▸ **ASSIGNMENT**
Nothing but the lines below from the one holding "Task: Toggle the Copy Over category filter" up to and including the one holding "Click the map pin near Champaign" should be copied, exactly and without pictures.

▸ **INFORMATION GIVEN**
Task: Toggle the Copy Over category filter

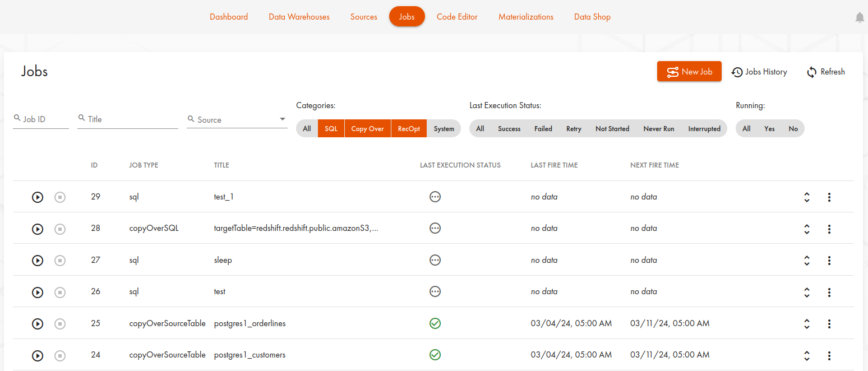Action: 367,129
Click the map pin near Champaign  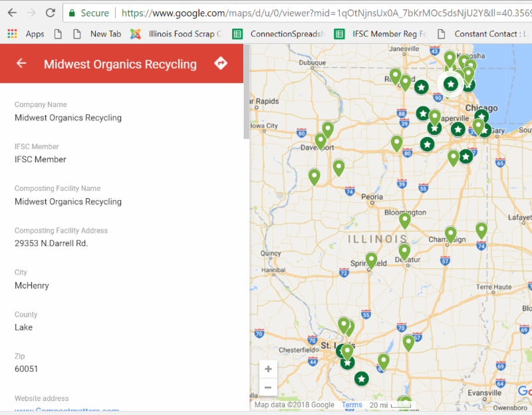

...

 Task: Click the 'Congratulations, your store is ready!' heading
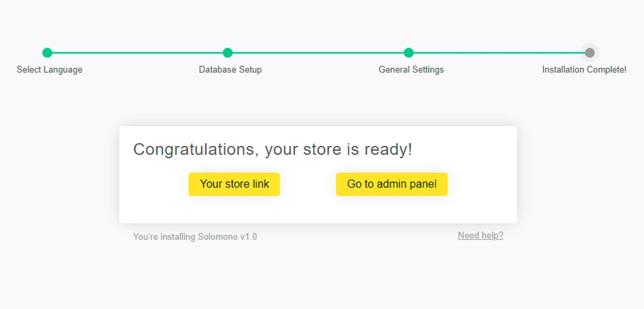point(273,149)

▸ **RESULT**
Task: Toggle the Copy Over category filter

Action: 367,129
Click the map pin near Champaign  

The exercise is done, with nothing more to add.